Important Statistics The 2017
Hypertension Guideline includes some important new statistics. Under the
updated guideline, more people will be diagnosed with hypertension—nearly half
of American adults (46%), up from 32% under the previous definition. But nearly
all of these new patients can treat their hypertension with lifestyle changes
instead of medications, and overall only a small percentage more adults will
also require antihypertensive medications. Specifically, the updated guideline
means that most black adults have hypertension—56% of women and 59% of men—and
black men now have the highest rate of hypertension; previously, black women
did. Hypertension rates will also nearly triple among all men 20 to 44 years of
age, increasing to 30% from 11%. In addition, rates of hypertension will double
among women younger than age 45, from 10% to 19%. Hypertension is also present
in more than 80% of patients with atrial fibrillation, by far the most common comorbid
condition regardless of age,18 and 80% of adults with diabetes mellitus have hypertension.19
Other statistics in the updated
guideline show that only about 20% of patients with hypertension followed their
treatment plan well enough to improve, and up to 25% of patients fail to even
fill their initial prescription. Left untreated, systolic BP higher than 180 mm
Hg or diastolic BP higher than 120 mm Hg can lead to a nearly 80% chance of the
patient dying within a year. Average survival for this group is about 10
months.
Diagnosing Hypertension
Recommendation: BP categories are
normal, elevated, or stage 1 or 2 hypertension.
The new Hypertension Guideline
changes the definition of hypertension, which is now considered to be any
systolic BP measurement of 130 mm Hg or higher or any diastolic BP measurement
of 80 mm Hg or higher. Hypertension was previously defined as a systolic BP of
140 mm Hg or higher or a diastolic BP of 90 mm Hg or higher. With the updated
guideline, measurements of 140/90 mm Hg or higher are considered stage 2
hypertension. Individuals with stage 1 or stage 2 hypertension should consult a
healthcare provider for further treatment.
Extremely high BP (systolic higher tan
180 mm Hg or diastolic higher than 120 mm Hg) with target organ damage is still
considered an emergency.
A continuous association exists
between higher BP and increased CVD risk, so it is useful to categorize BP
levels for clinical and public health decision-making: normal BP, elevated BP,
stage 1 hypertension, and stage 2 hypertension.
Measurement of BP
Although measuring BP in office
settings is relatively easy, errors commonly occur, which can obscure a
patient’s true BP level. Growing evidence supports the use of automated office BP
measurements.
Patient Evaluation and History
When evaluating patients, note that
primary hypertension likely requires treatment and is not due to a modifiable
factor while secondary hypertension causes need to be explored and corrected
before you diagnose hypertension.
Certain historical features favor
specific causes of hypertension. Features of primary hypertension include
• Gradual increase with slow rate
of rise in BP
• Lifestyle factors that favor
higher BP
• Family history of hypertension Features
of secondary hypertension include
• BP lability, episodic pallor, and
dizziness (pheochromocytoma)
• Snoring, hypersomnolence
(obstructive sleep apnea)
• Prostatism (chronic kidney
disease)
• Muscle cramps, weakness
(hypokalemia from primary or secondary aldosteronism)
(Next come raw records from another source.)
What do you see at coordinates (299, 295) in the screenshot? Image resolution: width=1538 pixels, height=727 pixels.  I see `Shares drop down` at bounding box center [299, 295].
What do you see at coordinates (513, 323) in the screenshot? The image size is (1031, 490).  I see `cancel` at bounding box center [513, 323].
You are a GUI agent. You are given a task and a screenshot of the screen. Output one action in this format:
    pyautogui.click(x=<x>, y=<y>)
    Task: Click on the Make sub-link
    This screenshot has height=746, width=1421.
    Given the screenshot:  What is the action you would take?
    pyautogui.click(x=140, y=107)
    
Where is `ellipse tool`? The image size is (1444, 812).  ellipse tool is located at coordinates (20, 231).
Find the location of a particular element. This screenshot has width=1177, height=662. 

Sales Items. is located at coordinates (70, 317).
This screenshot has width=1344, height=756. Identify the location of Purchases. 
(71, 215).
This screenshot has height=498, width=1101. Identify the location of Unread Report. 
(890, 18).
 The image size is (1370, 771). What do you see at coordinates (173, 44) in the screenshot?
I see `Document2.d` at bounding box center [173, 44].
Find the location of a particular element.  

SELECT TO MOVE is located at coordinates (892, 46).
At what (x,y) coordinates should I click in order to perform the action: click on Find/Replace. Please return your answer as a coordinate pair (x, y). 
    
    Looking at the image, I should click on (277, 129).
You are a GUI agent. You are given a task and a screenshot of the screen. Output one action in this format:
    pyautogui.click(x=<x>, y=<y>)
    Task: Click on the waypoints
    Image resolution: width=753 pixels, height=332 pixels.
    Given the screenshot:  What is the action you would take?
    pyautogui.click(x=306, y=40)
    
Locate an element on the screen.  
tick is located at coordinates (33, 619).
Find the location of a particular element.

• Weight loss, palpitations, heat
intolerance (hyperthyroidism)
• Edema, fatigue, frequent
urination (kidney disease or failure)
• History of coarctation repair
• Central obesity, facial rounding,
easy bruisability (Cushing syndrome)
• Medication or substance use (eg,
alcohol, nonsteroidal anti-inflammatory drugs, cocaine)
• Absence of family history of
hypertension.
Blibliography
- Burt, Vicki L., et al. "Prevalence of hypertension in the US adult population: results from the Third National Health and Nutrition Examination Survey, 1988-1991." Hypertension 25.3 (1995): 305-313.
- Ong, Kwok Leung, et al. "Prevalence, awareness, treatment, and control of hypertension among United States adults 1999–2004." Hypertension 49.1 (2007): 69-75.